И вот я здесь, у брата. Миссис Грин сообщила мне адрес, не задавая вопросов, и я оставила маленького Феликса на ее попечение. Я вышла за дверь, в мир, где уже научилась ориентироваться: солдаты и матросы, дети со свистульками, детей утихомиривают матери с сумками размером с наковальню. Метро в какой-то мере оказалось головоломкой, поскольку я почти забыла разницу между линиями IRT, IND и BMT
[5]и порядок покупки билетов. Но озадачена я была не больше, чем возбужденные француз и француженка, перебиравшие монеты с индейцами [6]и Меркуриями [7]– экзотичные для меня не меньше, чем для них. В темно-зеленом вагоне я заняла место рядом с усталой продавщицей, которая уселась и с громким вздохом облегчения сняла туфли. Ее нарядное платье павлиньей расцветки вылиняло от многочисленных стирок и глажек, а необычайно изогнутое боа из перьев напоминало угря. Повсюду были моряки с красными лицами, с жадными настороженными глазами: они качались на каждом повороте, словно от корабельной качки, и прижимали мощные крестьянские руки к чистым белым штанам. Когда хорошенькая продавщица смотрела в их сторону, они казались испуганными, будто столкнулись с грабителем банка.Дом Феликса стоял на одной из Восточных Восьмидесятых улиц, в районе под названием Йорктаун. Я удивилась, узнав, что это немецкий район. Всё на улицах говорило об этом: немецкие пекарни, кафе, кофейни, мужские клубы. Мы, конечно, и сами были немцами, отец привез нас в Америку еще детьми. Позже я узнала, что в обоих мирах наша национальность избавила Феликса от мобилизации, но не от сложностей, неизбежных в стране, которая воюет со страной твоего рождения. У крыльца стояли и разговаривали двое мальчишек: один, еще не сошедший с велосипеда (штанина у него была прихвачена блестящим велосипедным зажимом), кричал: «Töte mich!»
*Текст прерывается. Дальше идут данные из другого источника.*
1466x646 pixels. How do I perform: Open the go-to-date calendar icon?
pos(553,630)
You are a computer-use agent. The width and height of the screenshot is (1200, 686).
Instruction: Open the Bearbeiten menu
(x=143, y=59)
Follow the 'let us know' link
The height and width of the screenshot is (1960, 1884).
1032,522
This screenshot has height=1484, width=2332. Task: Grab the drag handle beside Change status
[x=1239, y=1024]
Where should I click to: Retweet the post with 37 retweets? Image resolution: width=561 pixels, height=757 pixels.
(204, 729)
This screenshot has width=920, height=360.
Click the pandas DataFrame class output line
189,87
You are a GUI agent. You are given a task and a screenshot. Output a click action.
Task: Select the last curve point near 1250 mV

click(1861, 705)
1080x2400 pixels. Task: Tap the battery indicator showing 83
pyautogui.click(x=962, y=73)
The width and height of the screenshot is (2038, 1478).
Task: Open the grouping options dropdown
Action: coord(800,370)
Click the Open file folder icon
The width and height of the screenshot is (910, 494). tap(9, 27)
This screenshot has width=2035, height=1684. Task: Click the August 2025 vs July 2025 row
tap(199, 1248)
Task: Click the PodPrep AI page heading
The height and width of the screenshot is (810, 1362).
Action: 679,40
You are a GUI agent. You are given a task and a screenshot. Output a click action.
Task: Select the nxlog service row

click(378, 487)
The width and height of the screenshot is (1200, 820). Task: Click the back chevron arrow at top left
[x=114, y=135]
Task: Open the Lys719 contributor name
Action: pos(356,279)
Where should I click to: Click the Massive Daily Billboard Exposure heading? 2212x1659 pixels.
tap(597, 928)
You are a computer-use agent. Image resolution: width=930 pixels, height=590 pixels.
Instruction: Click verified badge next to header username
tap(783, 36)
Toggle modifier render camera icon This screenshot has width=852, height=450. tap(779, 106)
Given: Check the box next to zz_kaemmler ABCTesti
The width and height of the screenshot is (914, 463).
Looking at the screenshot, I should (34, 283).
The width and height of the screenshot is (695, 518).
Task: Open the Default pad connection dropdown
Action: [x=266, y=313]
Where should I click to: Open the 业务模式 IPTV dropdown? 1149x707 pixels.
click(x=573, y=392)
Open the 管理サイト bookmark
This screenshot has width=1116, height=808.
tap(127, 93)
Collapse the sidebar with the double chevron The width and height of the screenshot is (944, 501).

[8]– пока другой не вытащил пистолет, очень похожий на настоящий, и не сказал: «Бах!» Маленькая пробка выскочила из дула, повисла на невидимой нити, и оба чуть не лопнули от смеха. Только в окне одной пекарни я увидела объявление о каком-то собрании; мой немецкий был сильно запущен, но трудно было не понять, о чем идет речь, – наверху красовалась черная свастика. А по соседству стоял дом моего брата.